Inkheart
Since the success of Harry Potter, film makers have cast their beady eyes over children’s literature, so it is no surprise to learn the Inkheart will be released as a movie in 2006. And for once, I am betting that the movie version will be an improvement.
Cornelia Funke’s Inkheart, translated from the original German by Anthea Bell, purports to be about Meggie, who goes on an adventure with her father, her aunt and a slew of characters who have come to life from a children’s book. Unfortunately, I can tell you a great deal more about these other characters than I can about Meggie, who remains shadowy throughout.
Meggie’s father is Mo, a book binder with the ability to bring to life characters from a book when he reads aloud. One night he is visited by a strange man called Dustfinger, who calls Mo `Silvertongue’. The next day Mo takes his daughter to the house of his wife’s Aunt Elinor, a fanatical book collector, dragging the child away from her home and her school, and not for the first time. Mo is on the run from Capricorn, a black-hearted (get it?) villain who wants a book that Mo has in his possession.As the supposed lead character, Meggie simply doesn’t cut the mustard. She is a bystander, whipped up in events over which she has no control and little chance to change the outcome. Even her big moment, at the end, is handed over to another character when Meggie fails to carry it out.

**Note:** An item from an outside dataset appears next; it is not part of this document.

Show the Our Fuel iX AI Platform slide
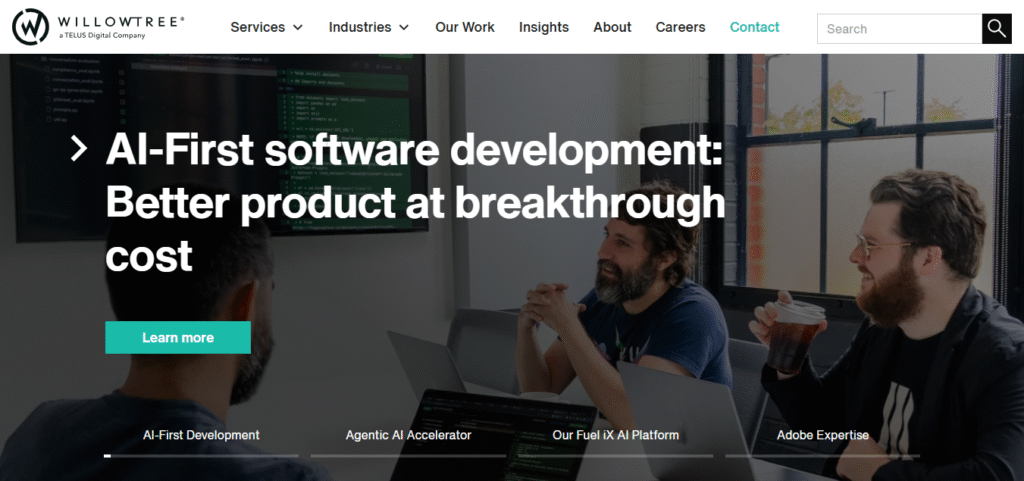This screenshot has height=481, width=1024. 615,435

Compare this to the kids of Lemony Snicket’s delightful A Series of Unfortunate Events. Surrounded by adults afflicted by villainy and stupidity, the Beaudelaire children have to figure everything out for themselves and are active in sorting out the disasters they get into. Not so Meggie. Funke refuses to allow her to think for herself, and even on the rare occasion that Meggie actually tries to do something, Funke quickly has her recaptured or foiled in some other way. No, it is up to Mo, Dustfinger and even the mad book lover Aunt, to save the day.
As for character development, Funke completely funks that with Meggie. She draws an irresistible picture of another author, fleshes out the book collecting Aunt, and makes Dustfinger, Silvertongue, Capricorn and a baddie called Basta, positively come alive on the pages. But Meggie is the one we are interested in – Meggie, who has been dragged around most of her life because of her father’s silver tongue, Meggie who has never had a chance to make friends and loses herself in books – Meggie, who lost her mother at the age of three and only feels mild jealousy at the thought of her. Meggie has no substance at all, because we barely know what she feels about any of this. Funke has hung a plot on the poor child, and never gives her a chance to affect the outcome. Even that is left up to other characters – Meggie is excluded from the plan to outwit the baddies, until it becomes necessary for her to know.

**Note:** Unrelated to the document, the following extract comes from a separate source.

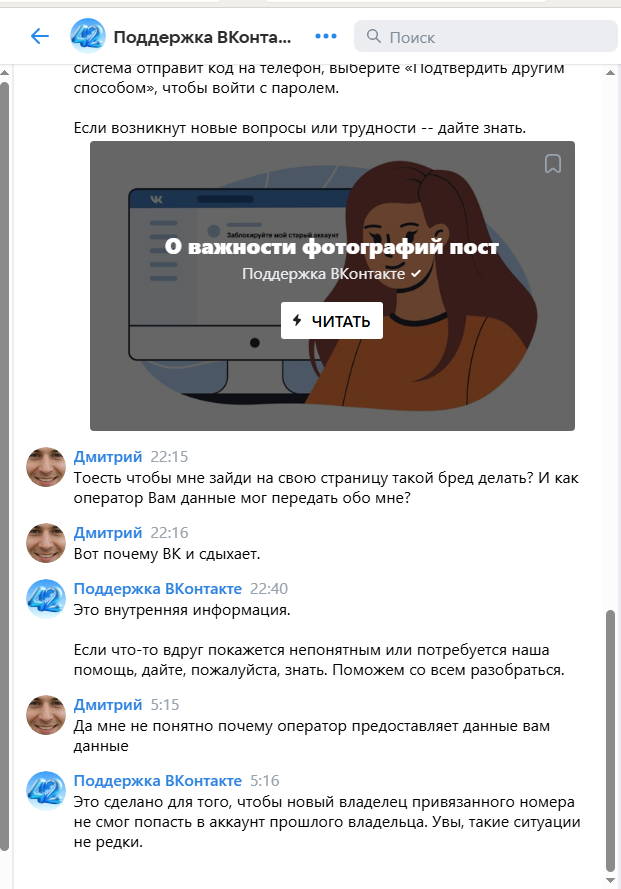
Task: Click the 22:15 message timestamp
Action: [x=169, y=457]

In all great children’s books, the children are the stars of the show. No one keeps anything from Harry Potter, no one hides the entrance to Narnia from the Pevensie children, no one snatches the moment of victory from even Enid Blyton’s jolly bunch of Famous Fives and Stupendous Sevens.
So I am predicting that the film makers, who understand this basic principle very well, won’t stand for it in their version. Meggie will morph from a victim of circumstances to an active key player, and the final, pivotal moment at the end of the book will be all hers – as it should be here.